Description of the task:
Each line from the one containing "Search (1245, 539)" through the end of the records below must be repeated exactly, and no other line.

Entries shown:

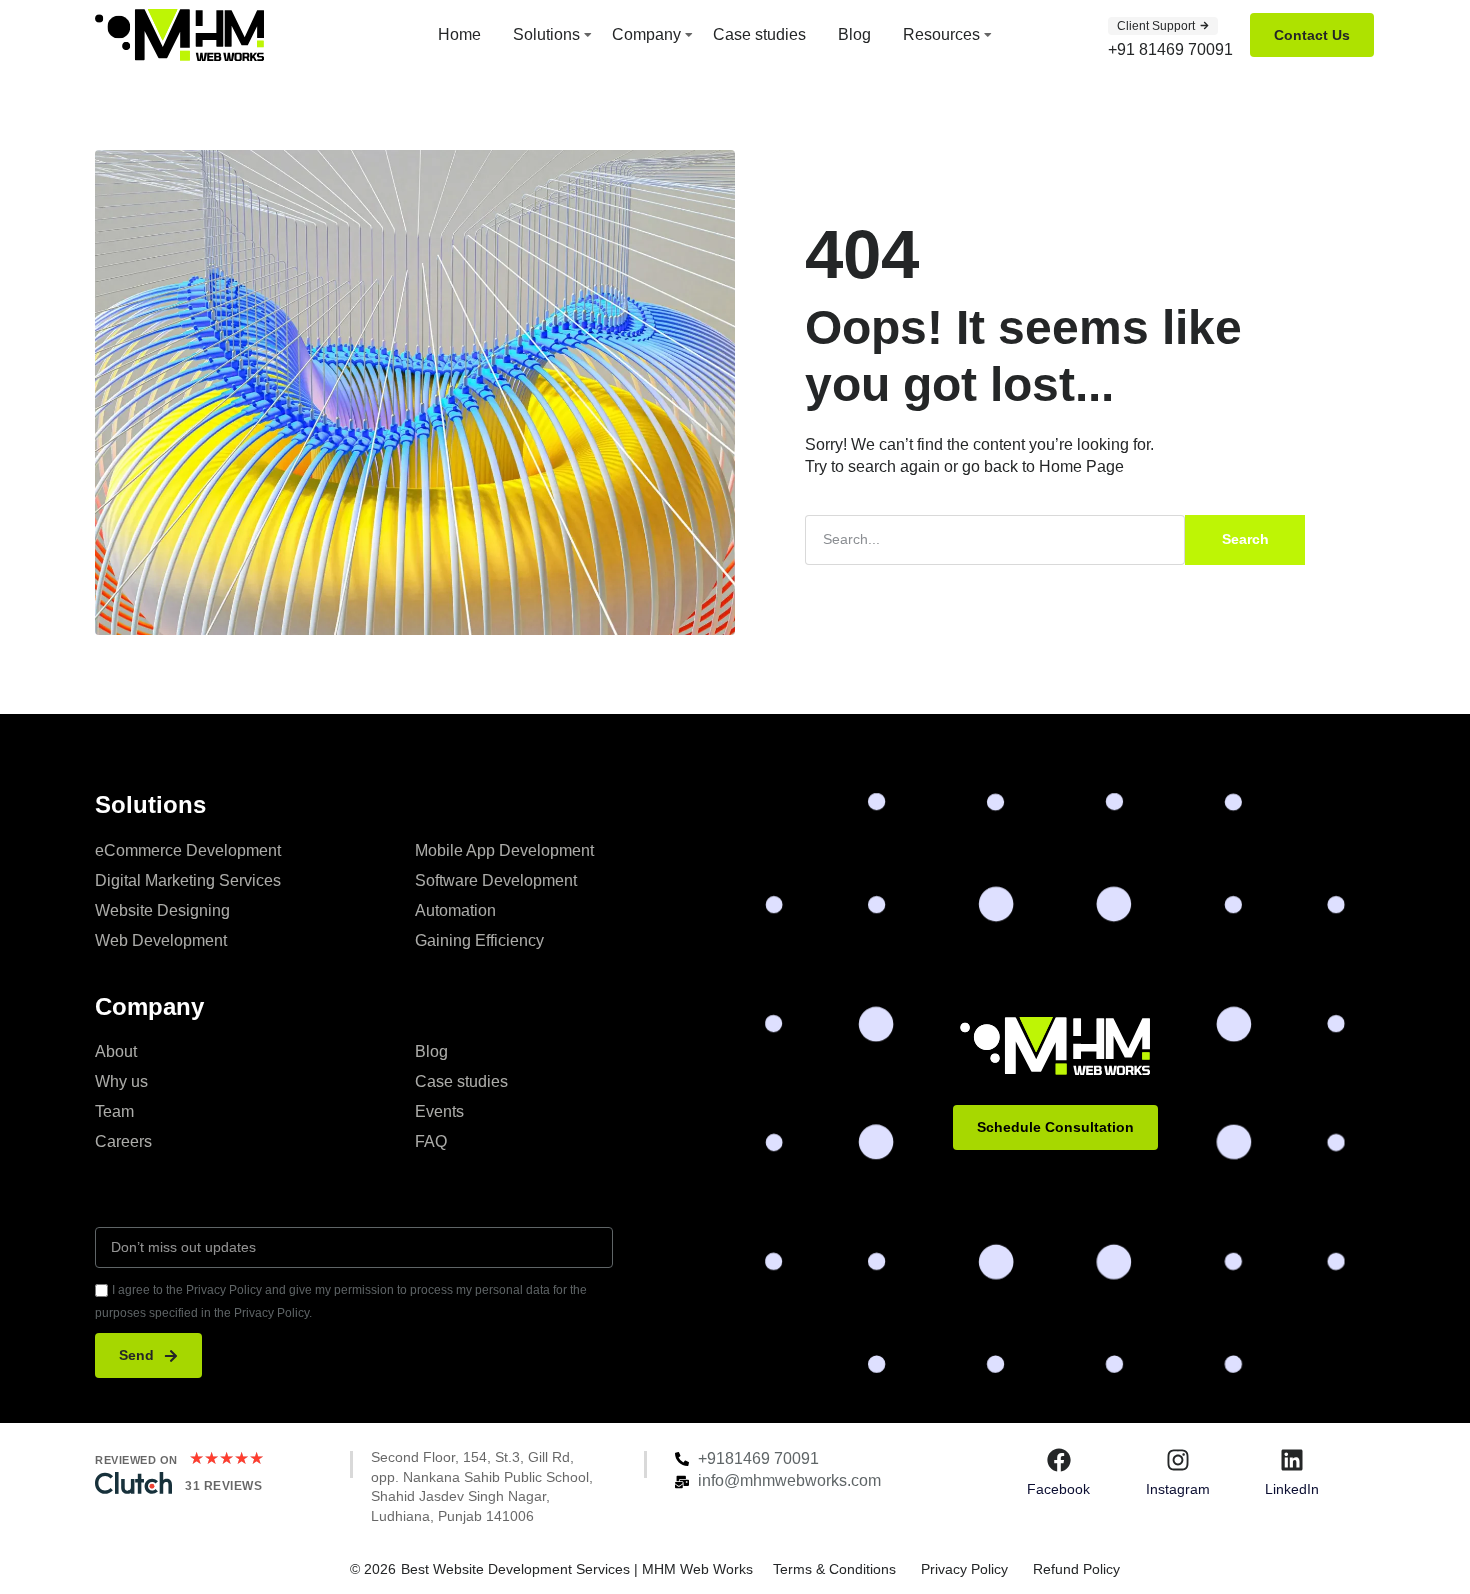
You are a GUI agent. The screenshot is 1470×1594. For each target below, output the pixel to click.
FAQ (431, 1141)
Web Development (161, 940)
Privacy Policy (964, 1569)
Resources (941, 34)
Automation (455, 910)
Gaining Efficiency (479, 940)
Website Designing (162, 910)
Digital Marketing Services (188, 880)
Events (439, 1111)
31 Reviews (223, 1486)
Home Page (1081, 466)
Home (459, 34)
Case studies (759, 34)
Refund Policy (1076, 1569)
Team (114, 1111)
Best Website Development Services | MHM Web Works (577, 1569)
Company (646, 34)
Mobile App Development (504, 850)
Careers (123, 1141)
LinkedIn (1292, 1489)
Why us (121, 1081)
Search (1245, 539)
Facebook (1058, 1489)
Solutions (546, 34)
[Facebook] (1059, 1460)
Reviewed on (136, 1460)
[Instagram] (1178, 1460)
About (116, 1051)
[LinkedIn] (1292, 1460)
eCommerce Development (188, 850)
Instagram (1178, 1489)
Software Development (496, 880)
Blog (854, 34)
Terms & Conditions (834, 1569)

Written answer:
Search (1245, 539)
Facebook (1058, 1489)
Solutions (546, 34)
[Facebook] (1059, 1460)
Reviewed on (136, 1460)
[Instagram] (1178, 1460)
About (116, 1051)
[LinkedIn] (1292, 1460)
eCommerce Development (188, 850)
Instagram (1178, 1489)
Software Development (496, 880)
Blog (854, 34)
Terms & Conditions (834, 1569)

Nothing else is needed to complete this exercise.